We did not observe any influence of gender on abnormal TFTs, such that gender is not included in ThyroCOVID. Interestingly, it has been reported in an Italian cohort of patients admitted to high intensity of care units that SARS-CoV-2 atypical thyroiditis was predominantly observed amongst men [8]. In contrast, our cohort comprised predominantly patients with non-severe COVID-19. The difference in the spectrum of disease severity, along with the fact that gender does not influence on the occurrence of NTIS, may explain the lack of gender effect on abnormal TFTs in our study.

Earlier in the COVID-19 pandemic, WHO did not recommend routine thyroid function testing in COVID-19 patients [14, 15], which is reasonable as the prevalence of abnormal TFTs has been estimated to be around 20–30% in general [37]. Nonetheless, the prevalence of abnormal TFTs increases with worsening severity of COVID-19 [37], such that abnormal TFTs has been reported to occur in up to 60% of the cohort with more severe illness [38]. Furthermore, SARS-CoV-2-related atypical thyroiditis has been reported to be more frequent amongst COVID-19 patients requiring intensive care [8]. Hence, it has been suggested that COVID-19 patients requiring high-intensity care may benefit from thyroid function testing [8]. However, it remains to be determined regarding COVID-19 patients in non-intensive care settings who are at risk of thyroid dysfunction and may benefit from thyroid function testing given the clinical and prognostic implications of the spectrum of thyroid dysfunction in COVID-19. Our current prediction score, ThyroCOVID, addressed this knowledge gap.

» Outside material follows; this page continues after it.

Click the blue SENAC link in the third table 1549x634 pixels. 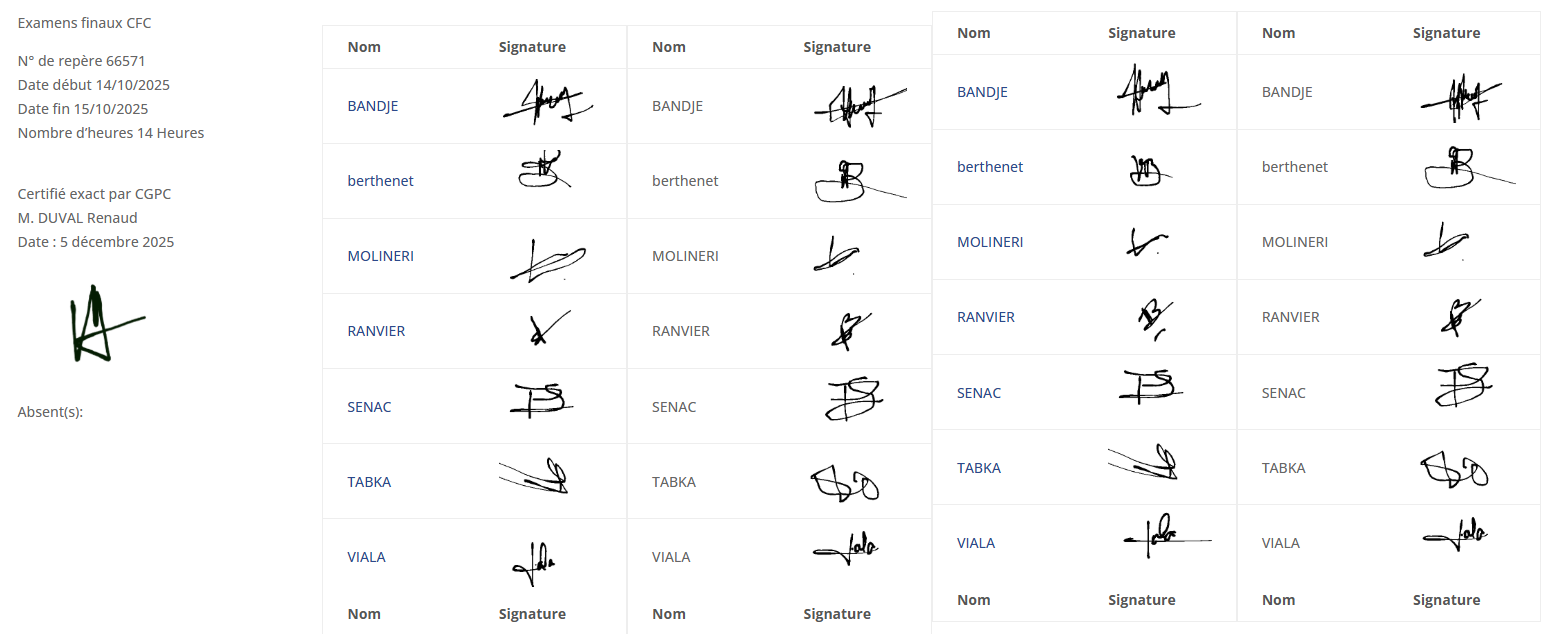click(x=978, y=393)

Application of ThyroCOVID can help to identify patients with abnormal TFTs suggestive of thyroiditis who can benefit from interval monitoring of TFTs for possible evolution to hypothyroid phase [39]. On the other hand, whilst identifying patients with more severe disease who undergo a non-thyroid illness alteration of TFTs provides prognostic information, whether interventions such as triiodothyronine replacement in NTIS offer benefits to these patients remain to be evaluated [40-42].

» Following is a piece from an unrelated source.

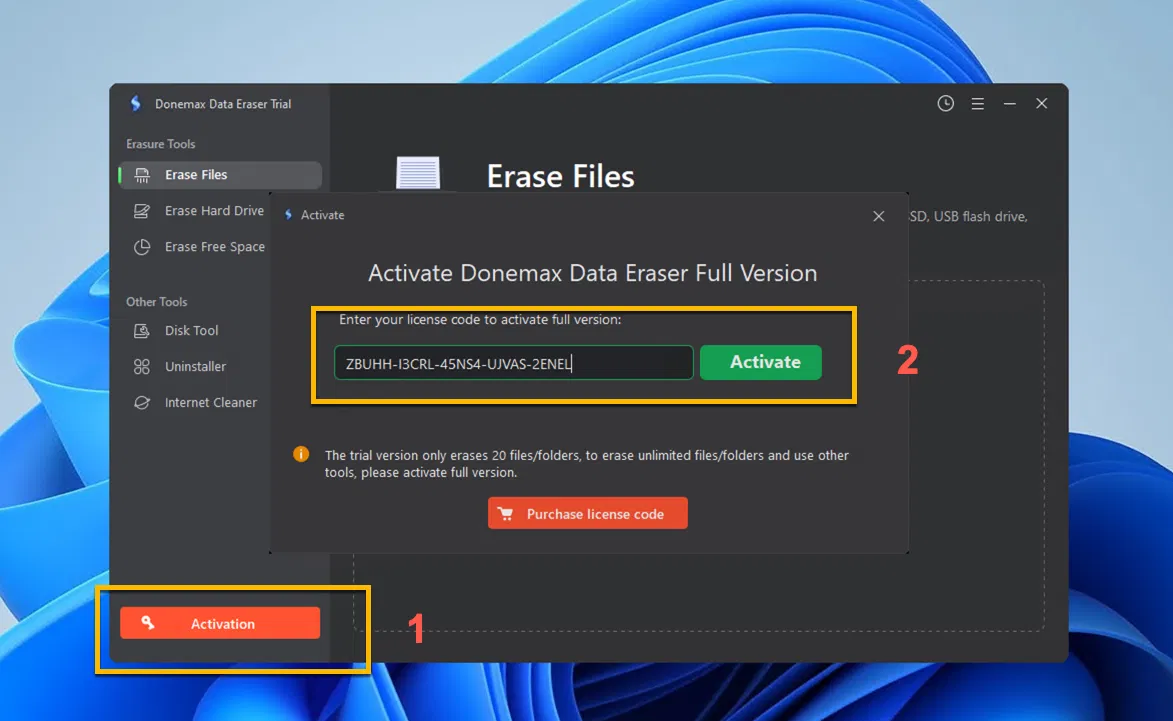This screenshot has height=721, width=1173.
Task: Open the Erase Hard Drive tool
Action: click(213, 210)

The strengths of the current study include a well-characterised cohort of COVID-19 patients consecutively recruited in a major COVID-19 treatment centre, demonstrated to be a representative cohort of the territory [17]. Moreover, the results are likely generalisable to COVID-19 patients at large as our cohort consists of mostly non-severe COVID-19 patients [31]. However, certain limitations exist in this study. First, as the cohort comprised mainly patients with non-severe COVID-19, the prevalence of abnormal TFTs was only 15%. A larger sample size may improve the power of the prediction score. Second, due to the relatively small number of abnormal TFTs, the construction of prediction scores for specific types of abnormal TFTs is not feasible. Nonetheless, we have demonstrated the potential utility of the prediction score in NTIS and thyroiditis in the sensitivity analyses. Last but not least, our prediction score requires external validation in independent populations to confirm our findings.

Conclusion

We have constructed a five-component prediction score, ThyroCOVID, for abnormal TFTs amongst COVID-19 patients on admission, to identify patients who may benefit from thyroid function testing given the clinical and prognostic implications of thyroid dysfunction in COVID-19.